L’edizione 2026 conferma questa vocazione e la rilancia con una scelta precisa: mettere al centro i giovani e il lavoro, il presente e il futuro di chi decide di vivere e produrre in Sardegna in modo dignitoso, sostenibile, competitivo e radicato.
Le tavole rotonde di approfondimento che per il terzo anno hanno anticipato la Mostra Mercato Animale hanno affrontato il tema della continuità generazionale come questione economica e sociale, analizzando le condizioni necessarie perché i giovani possano restare, subentrare, innovare e costruire nuove forme di impresa nei settori che ancora oggi sostengono l’economia reale dell’isola.

Nelle giornate di fiera i giovani saranno protagonisti non solo nel dibattito ma nella vita stessa della manifestazione, perché molte delle aziende che espongono i loro animali sono guidate da nuove generazioni di allevatori che stanno raccogliendo e trasformando un’eredità produttiva complessa. È la dimostrazione che la restanza può essere una scelta di avanzamento e non una rinuncia, un atto di responsabilità verso la terra e verso il futuro.

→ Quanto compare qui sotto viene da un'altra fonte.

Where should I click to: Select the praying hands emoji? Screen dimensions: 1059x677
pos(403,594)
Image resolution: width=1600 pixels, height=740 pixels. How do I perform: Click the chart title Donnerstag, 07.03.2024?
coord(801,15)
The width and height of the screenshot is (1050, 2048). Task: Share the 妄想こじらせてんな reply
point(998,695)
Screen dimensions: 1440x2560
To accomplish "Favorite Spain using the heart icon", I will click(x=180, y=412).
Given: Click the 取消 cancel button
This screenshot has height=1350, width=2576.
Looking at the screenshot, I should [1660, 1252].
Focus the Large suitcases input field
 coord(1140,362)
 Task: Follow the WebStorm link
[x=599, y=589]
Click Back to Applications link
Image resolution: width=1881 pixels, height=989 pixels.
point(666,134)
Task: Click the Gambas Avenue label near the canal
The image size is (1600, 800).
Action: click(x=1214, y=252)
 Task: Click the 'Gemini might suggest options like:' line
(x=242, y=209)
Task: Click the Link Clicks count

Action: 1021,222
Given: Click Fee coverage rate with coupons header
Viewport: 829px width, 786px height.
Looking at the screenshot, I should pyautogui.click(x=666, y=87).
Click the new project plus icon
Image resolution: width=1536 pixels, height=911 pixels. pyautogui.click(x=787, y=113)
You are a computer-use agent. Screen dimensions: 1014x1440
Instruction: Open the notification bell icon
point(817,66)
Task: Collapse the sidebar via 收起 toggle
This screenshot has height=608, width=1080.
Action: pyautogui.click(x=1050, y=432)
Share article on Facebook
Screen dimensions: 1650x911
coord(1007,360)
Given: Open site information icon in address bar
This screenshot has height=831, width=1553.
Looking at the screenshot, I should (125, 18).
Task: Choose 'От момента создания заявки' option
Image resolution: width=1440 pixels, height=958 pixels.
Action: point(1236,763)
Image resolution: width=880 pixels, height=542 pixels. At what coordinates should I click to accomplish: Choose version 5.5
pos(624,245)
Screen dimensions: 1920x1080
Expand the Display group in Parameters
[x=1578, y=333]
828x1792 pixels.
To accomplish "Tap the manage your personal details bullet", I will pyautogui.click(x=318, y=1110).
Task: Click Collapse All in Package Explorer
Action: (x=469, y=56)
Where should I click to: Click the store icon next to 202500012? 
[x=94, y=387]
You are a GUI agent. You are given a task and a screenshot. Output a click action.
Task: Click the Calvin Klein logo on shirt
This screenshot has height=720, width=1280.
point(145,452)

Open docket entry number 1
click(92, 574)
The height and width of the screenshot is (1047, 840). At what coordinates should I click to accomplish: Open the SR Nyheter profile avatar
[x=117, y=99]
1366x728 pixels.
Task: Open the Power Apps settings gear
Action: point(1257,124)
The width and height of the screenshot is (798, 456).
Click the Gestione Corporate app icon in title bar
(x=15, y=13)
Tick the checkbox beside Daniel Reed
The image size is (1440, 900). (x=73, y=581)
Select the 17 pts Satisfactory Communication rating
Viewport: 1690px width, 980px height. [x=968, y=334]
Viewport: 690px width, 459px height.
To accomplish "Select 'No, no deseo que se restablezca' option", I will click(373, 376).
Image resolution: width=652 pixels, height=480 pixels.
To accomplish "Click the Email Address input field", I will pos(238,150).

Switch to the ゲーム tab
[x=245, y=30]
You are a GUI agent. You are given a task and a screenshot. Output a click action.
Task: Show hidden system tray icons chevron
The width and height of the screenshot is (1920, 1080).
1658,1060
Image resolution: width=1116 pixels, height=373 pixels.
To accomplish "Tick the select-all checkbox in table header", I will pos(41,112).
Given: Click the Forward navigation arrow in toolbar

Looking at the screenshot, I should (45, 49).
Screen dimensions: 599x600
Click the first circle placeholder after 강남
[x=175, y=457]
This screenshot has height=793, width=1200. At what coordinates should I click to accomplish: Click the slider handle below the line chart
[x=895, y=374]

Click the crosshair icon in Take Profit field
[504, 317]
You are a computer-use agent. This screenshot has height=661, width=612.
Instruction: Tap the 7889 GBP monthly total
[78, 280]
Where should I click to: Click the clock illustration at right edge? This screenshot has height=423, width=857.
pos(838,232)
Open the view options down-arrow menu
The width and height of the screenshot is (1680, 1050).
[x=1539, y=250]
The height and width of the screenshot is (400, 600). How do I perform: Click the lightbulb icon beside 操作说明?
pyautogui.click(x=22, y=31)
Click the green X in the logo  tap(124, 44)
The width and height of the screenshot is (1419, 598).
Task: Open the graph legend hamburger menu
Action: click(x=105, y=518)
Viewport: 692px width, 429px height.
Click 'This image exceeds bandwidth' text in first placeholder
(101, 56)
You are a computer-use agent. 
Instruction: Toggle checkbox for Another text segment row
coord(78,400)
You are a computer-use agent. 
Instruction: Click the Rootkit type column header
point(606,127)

Dai tavoli di confronto è emerso però un tema cruciale, definito dai giovani stessi come il virus più pericoloso di qualunque lingua blu, dermatite bovina o peste suina: la futurite. “Se costruite norme in nostro favore, chiedeteci di cosa abbiamo bisogno. Se costruite percorsi per i giovani, date la parola anche a noi”.

“È un messaggio netto, ha dichiarato il sindaco Osvaldo Congiu che ci abbiamo raccolto dai nostri giovani e che ha orientato le scelte di indirizzo che attraversano tutta la Fiera di San Marco e ne orientano il lavoro: i giovani non sono destinatari, ma co-costruttori della Fiera e gli appuntamenti che segnano l’agenda di Ollastra potrà constatarlo. Il nostro impegno è rendere ogni azione strutturale e predisporre perché queste strutture dialoghi in rete perché da soli non si lavora mai. La rete di professioni, di territori, di aziende, di società e comunità da a tutti la forza per sostenersi ed essere competitivi”.